Concepts as tools

March 12th, 2009 § 1

 

Often we hear the terms, designer or architect, not only referring to the traditional senses of those terms…individuals working in their respective fields of design and architecture…but as the “designer of a bill” or “architect of the treaty.” These usages acknowledge our contribution and the role of our disciplines as greater than aesthetic and technical ones. These usages acknowledge that a big part of what we do involves forming concepts, organizing information based upon those concepts and delivering this ordered information purposefully to others. Concepts deliver information with a point of view and clarity. Concepts are powerful and with power comes responsibility. 

The clearest way to make this point is by looking at maps. Think of all the many views of the world given in maps. Each projection has a bias…has accuracies and inaccuracies and each creates different perceptions of the world. 
The Mercator projection is accurate only at the zone surrounding the equator. Notice how it distorts the land mass towards the poles…that is because the longitudinal lines that normally converge on the globe at the poles, when flattened through the cylindrical projections of the Mercator…become parallel. 

mercator-projection1

Alternately, the Peters Projection preserves size but distorts shape…look at India and Greenland…and their relative size on the Mercator vs. the Peters Projection. 

gall-peters2

Clearly the Mercator Projection, which is one of the more commonly used projections, (which is why it doesn’t look strange to us) favors North America and Europe. In the Peters Projection, which is accurate in terms of size, Africa looks huge compared to what we are accustomed … compared to the conceptions that formed our perceptions of the world. Imagine how these different concepts of the world affect perception…the battles that are planned.. the policies made… and treaties that are signed. If we think of what we do that way…that our concepts of the world are powerful tools that can affect perception and policy and the human condition…would it change what we do, how we teach and what we make?

Ground Rules for Navigating the Creative Process

January 4th, 2009 § 9

I have come up with the following ground rules for navigating the creative process:

1. The creative process holds internal guides for a project’s development and guides an individual’s growth as well.

2. Only by committing yourself to the authority of the work can you develop as architects.

3. You can get stuck in thought if you aren’t making at the same time. Or one can make mindlessly if one is not thinking while making. If making is simultaneous to thinking, instead of proceeding or following thought, one imbues material at hand with intelligence.

4. Listen and converse with the intelligence in the objects you make; a conversation of reflection, conceptualization and critique.

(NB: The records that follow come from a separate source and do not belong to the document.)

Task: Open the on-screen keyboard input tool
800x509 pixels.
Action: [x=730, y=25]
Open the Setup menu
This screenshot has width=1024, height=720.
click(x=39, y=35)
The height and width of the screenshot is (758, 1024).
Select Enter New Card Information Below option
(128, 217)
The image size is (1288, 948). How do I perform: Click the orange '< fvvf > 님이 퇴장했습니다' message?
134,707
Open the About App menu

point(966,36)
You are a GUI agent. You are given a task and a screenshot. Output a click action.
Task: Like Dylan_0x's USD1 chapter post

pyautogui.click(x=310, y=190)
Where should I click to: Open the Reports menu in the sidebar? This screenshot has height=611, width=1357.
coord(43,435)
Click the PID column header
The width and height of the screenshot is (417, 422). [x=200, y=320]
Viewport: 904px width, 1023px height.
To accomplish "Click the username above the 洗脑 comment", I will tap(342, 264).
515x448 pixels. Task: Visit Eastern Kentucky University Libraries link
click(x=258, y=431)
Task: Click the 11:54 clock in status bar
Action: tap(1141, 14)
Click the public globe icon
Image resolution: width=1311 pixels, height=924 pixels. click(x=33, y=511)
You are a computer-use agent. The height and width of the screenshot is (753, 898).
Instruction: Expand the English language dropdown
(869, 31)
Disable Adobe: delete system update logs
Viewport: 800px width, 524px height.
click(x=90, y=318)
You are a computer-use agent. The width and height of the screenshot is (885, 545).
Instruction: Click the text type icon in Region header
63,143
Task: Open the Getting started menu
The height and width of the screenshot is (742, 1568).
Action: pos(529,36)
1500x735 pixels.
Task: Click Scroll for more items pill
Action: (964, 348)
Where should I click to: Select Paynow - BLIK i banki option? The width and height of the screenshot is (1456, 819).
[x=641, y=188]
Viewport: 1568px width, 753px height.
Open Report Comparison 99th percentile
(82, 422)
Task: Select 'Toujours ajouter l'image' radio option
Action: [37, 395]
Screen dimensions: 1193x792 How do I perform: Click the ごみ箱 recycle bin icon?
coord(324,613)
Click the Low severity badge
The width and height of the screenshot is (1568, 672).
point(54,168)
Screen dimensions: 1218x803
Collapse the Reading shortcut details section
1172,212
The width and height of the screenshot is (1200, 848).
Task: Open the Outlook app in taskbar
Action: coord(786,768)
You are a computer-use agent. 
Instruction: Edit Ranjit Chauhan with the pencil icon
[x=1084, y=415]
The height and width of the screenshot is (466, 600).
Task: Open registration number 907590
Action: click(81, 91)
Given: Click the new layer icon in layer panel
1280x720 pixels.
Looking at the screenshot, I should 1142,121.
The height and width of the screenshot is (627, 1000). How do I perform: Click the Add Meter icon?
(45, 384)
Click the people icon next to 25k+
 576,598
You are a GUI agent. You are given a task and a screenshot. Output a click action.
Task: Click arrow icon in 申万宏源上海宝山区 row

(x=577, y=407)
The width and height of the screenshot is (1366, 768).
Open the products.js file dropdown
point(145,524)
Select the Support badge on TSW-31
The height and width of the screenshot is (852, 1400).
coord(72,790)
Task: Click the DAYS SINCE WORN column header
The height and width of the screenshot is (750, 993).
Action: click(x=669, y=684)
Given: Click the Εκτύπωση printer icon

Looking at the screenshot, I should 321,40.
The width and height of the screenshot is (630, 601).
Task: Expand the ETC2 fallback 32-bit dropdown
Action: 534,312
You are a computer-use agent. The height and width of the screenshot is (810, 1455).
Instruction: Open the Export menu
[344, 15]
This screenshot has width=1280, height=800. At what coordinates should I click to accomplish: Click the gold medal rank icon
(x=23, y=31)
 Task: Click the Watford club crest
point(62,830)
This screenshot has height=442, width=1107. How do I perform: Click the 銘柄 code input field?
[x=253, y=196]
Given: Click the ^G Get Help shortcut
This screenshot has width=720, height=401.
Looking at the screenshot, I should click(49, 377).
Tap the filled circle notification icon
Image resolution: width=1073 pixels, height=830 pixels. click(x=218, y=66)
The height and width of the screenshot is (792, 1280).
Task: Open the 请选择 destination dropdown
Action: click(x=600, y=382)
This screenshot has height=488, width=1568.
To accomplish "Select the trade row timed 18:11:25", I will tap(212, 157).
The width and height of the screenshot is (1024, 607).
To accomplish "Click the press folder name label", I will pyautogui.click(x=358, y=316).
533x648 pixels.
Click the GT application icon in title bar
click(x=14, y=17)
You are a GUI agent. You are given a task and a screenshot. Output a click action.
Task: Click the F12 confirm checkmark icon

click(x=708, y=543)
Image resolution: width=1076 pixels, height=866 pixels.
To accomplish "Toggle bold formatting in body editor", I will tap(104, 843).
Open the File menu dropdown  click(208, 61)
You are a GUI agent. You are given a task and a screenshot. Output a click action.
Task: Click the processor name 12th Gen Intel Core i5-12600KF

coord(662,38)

5. Architecture is the science of the unique and unrepeatable. Principles are formed out of the conditions, content and forces of the situation of each project.

6. Problem making is essential to problem solving because the definition of a problem sets in play the direction and momentum of its solution.

7. There is a power to limits.

8. The whole cannot be seen from a single point of view.

9. Words are essential to developing a consciousness of the creative process…an intimate felt experience of a “material language.”

10. Everything is connected, somehow; from the astronomical to the metabolic.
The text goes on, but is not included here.